MobileRead Forums - View Single Post

limnoski · 01-10-2011, 11:23 AM

So I have had a go at setting up a recipe for Cracked.com as I can't see any existing one out there.

The Cracked.com website is a messy piece of work and I can't for the life of me get it to work. The main problem is I can't get the second pages to append to the first pages and I can't seem to figure out how to get rid of all the tables so it breaks it up into pages for me to read on my Sony PRS-650. I used the Adventure Gamers recipe and modified it only a little bit:

Code:

class Cracked(BasicNewsRecipe):
    title                 = u'Cracked.com'
    language              = 'en'
    description           = 'Americas Only Humor and Video Site, since 1958'
    publisher             = 'Cracked'
    category              = 'comedy, lists'
    oldest_article        = 7
    delay                 = 10
    max_articles_per_feed = 50
    no_stylesheets        = True
    encoding              = 'cp1252'
    remove_javascript     = True
    use_embedded_content  = False
    INDEX                 = u'http://www.cracked.com'
    extra_css             = """
                                .pageheader_type{font-size: x-large; font-weight: bold; color: #828D74}
                                .pageheader_title{font-size: xx-large; color: #394128}
                                .pageheader_byline{font-size: small; font-weight: bold; color: #394128}
                                .score_bg {display: inline; width: 100%; margin-bottom: 2em}
                                .score_column_1{ padding-left: 10px; font-size: small; width: 50%}
                                .score_column_2{ padding-left: 10px; font-size: small; width: 50%}
                                .score_column_3{ padding-left: 10px; font-size: small; width: 50%}
                                .score_header{font-size: large; color: #50544A}
                                .bodytext{display: block}
                                body{font-family: Helvetica,Arial,sans-serif}
                            """

    conversion_options = {
                          'comment'   : description
                        , 'tags'      : category
                        , 'publisher' : publisher
                        , 'language'  : language
                        }

    keep_only_tags    = [
                       dict(name='div', attrs={'class':['Column1']})                  
                        ]

    remove_tags = [
                       dict(name='div', attrs={'id':['googlead_1','fb-like-article','comments_section']})
	   ,dict(name='div', attrs={'class':['share_buttons_col_1','GenericModule1']})
	   ,dict(name = 'ul', attrs={'class':['Nav6']})
                        ]

    remove_tags_after = [dict(name='div', attrs={'id':'fb-like-article'})]
    remove_attributes = ['width','height']

    feeds = [(u'Articles', u'http://feeds.feedburner.com/CrackedRSS')]

    def get_article_url(self, article):
        return article.get('guid',  None)

    def append_page(self, soup, appendtag, position):
        pager = soup.find('li',attrs={'class':'forward'})
        if pager:
           nexturl = self.INDEX + pager.a['href']
           soup2 = self.index_to_soup(nexturl)
           texttag = soup2.find('div', attrs={'class':'Column1'})
           for it in texttag.findAll(style=True):
               del it['style']
           newpos = len(texttag.contents)
           self.append_page(soup2,texttag,newpos)
           texttag.extract()
           appendtag.insert(position,texttag)

    def preprocess_html(self, soup):
        for item in soup.findAll(style=True):
            del item['style']
        self.append_page(soup, soup.body, 3)
        pager = soup.find('div',attrs={'class':'prev_next'})
        if pager:
           pager.extract()
        return self.adeify_images(soup)

If anyone could help me that would be great.

I am also having problems with 'The Onion' recipe.

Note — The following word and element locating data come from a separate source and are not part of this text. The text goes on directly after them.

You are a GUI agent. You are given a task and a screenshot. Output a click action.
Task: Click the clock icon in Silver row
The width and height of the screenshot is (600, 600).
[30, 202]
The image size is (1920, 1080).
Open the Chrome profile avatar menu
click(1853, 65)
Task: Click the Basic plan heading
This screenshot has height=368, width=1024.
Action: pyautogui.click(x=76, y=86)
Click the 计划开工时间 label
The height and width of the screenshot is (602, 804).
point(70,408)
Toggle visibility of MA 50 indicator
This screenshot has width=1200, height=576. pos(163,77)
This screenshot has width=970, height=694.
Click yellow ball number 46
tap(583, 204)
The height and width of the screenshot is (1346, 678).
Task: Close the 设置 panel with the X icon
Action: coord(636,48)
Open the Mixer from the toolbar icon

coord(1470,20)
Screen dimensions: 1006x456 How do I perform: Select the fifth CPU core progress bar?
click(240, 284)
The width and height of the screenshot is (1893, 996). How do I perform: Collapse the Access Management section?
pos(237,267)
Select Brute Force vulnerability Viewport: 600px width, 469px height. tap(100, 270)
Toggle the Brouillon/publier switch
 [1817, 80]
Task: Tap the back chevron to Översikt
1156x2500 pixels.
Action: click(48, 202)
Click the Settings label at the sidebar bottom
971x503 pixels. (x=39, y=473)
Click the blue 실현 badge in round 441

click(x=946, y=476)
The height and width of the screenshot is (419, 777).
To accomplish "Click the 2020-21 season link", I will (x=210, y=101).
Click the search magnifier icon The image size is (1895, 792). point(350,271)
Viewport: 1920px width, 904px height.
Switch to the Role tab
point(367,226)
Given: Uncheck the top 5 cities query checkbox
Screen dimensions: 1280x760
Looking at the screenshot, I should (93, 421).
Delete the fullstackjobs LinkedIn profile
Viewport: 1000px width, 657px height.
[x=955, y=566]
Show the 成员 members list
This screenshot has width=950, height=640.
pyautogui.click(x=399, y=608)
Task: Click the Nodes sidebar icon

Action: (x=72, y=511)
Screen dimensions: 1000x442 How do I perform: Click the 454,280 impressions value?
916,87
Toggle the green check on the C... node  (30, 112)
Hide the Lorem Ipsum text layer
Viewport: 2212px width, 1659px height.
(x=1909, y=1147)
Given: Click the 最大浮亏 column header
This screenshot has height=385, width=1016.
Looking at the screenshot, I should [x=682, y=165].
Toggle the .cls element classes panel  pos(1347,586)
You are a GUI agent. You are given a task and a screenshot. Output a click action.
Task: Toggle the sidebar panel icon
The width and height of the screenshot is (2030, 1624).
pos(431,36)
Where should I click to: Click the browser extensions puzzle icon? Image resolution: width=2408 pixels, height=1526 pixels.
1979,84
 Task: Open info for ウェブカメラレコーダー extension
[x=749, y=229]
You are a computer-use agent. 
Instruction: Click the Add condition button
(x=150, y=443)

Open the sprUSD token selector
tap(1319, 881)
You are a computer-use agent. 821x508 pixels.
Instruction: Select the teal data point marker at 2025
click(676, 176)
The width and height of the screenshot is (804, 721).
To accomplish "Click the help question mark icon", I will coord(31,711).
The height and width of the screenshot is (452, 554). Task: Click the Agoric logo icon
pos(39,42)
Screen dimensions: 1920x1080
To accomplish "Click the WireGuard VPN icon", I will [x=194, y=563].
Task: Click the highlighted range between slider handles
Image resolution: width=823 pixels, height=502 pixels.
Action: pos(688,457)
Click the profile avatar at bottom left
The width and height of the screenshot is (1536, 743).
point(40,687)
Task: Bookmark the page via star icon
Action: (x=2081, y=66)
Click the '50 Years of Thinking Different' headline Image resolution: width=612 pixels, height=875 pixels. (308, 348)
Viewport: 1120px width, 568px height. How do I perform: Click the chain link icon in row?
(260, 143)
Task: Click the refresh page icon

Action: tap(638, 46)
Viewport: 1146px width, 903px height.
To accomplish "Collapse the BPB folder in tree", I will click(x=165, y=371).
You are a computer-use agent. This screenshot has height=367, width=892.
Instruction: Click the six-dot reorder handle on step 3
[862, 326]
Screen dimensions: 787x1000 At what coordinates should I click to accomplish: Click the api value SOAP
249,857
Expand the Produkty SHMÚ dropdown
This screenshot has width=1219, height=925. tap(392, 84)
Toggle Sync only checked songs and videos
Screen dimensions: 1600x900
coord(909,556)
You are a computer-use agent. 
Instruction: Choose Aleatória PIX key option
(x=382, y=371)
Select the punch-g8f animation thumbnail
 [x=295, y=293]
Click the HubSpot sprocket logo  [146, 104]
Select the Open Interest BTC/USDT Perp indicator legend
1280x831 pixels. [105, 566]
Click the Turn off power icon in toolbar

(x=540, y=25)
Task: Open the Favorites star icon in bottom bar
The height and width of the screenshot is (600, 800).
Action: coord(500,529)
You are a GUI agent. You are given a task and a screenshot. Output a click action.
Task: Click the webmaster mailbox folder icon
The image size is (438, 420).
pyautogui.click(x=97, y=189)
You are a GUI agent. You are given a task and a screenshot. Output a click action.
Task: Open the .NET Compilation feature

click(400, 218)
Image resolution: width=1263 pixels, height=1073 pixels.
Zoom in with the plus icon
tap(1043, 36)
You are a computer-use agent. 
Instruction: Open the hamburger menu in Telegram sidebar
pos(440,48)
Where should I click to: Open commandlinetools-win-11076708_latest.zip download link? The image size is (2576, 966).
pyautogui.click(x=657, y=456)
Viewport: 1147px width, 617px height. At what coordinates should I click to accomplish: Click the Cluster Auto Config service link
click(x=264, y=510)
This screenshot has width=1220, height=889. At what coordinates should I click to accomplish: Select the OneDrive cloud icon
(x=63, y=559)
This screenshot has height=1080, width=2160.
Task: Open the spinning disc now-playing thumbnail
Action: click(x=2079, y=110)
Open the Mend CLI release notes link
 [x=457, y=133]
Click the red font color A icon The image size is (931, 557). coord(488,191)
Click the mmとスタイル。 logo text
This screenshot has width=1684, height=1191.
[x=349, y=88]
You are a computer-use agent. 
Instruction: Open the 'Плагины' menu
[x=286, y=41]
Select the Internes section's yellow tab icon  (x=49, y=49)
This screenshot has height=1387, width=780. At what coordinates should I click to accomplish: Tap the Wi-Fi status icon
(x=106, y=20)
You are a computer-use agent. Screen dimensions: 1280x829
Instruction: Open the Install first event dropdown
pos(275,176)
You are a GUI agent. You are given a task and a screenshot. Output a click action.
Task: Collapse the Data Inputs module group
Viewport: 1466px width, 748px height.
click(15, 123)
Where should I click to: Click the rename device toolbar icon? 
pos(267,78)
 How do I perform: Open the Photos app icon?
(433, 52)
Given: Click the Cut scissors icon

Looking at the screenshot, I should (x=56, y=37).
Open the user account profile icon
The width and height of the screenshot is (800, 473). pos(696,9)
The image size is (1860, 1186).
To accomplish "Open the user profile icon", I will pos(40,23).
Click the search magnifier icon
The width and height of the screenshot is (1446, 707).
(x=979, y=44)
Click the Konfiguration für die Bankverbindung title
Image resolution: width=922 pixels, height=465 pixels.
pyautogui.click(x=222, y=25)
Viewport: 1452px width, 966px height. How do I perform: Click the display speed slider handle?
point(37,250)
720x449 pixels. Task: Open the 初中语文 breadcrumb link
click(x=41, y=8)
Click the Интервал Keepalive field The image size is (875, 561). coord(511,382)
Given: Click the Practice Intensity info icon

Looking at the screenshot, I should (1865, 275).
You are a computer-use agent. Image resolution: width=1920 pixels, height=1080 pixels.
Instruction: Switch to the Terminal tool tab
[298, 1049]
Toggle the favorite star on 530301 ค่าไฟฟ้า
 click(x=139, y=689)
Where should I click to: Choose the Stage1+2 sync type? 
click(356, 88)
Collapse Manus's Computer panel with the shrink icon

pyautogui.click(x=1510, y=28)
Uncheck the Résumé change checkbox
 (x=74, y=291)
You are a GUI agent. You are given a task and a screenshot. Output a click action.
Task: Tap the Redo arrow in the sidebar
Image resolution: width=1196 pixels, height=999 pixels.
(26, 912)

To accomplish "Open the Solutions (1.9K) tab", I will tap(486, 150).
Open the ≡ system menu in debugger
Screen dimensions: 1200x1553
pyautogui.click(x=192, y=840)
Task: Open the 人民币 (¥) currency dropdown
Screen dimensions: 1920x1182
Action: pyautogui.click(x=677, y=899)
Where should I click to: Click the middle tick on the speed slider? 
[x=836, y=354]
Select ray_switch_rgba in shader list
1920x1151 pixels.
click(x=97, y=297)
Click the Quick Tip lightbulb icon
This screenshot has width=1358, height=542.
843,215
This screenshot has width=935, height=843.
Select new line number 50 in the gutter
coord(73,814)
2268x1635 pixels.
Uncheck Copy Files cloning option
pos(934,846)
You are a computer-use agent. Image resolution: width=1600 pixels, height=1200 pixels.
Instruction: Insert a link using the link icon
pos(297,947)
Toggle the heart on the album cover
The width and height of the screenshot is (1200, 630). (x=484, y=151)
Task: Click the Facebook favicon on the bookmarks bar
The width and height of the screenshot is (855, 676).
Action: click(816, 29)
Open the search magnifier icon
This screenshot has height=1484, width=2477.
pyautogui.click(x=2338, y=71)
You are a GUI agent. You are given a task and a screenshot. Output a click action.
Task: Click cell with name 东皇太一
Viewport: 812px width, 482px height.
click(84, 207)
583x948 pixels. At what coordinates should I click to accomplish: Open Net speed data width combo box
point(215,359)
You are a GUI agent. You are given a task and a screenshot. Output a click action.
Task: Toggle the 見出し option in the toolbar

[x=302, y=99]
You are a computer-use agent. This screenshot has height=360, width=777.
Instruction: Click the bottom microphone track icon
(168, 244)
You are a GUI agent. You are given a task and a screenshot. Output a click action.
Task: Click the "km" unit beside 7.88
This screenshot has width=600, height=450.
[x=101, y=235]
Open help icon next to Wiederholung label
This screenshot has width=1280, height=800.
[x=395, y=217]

It seems that there is something in the code for that site that crashes my Sony PRS-650. I read somewhere else that this is a firmware problem but you can just remove whatever bit of code is causing the problem. Does anyone know what the bit of HTML in 'The Onion' site is that might be causing the problem? And how do I actually get rid of it using the recipe that comes with Calibre?

I can get all my serious news fine but if I want to have a light read of some comedy I seem to be out of luck!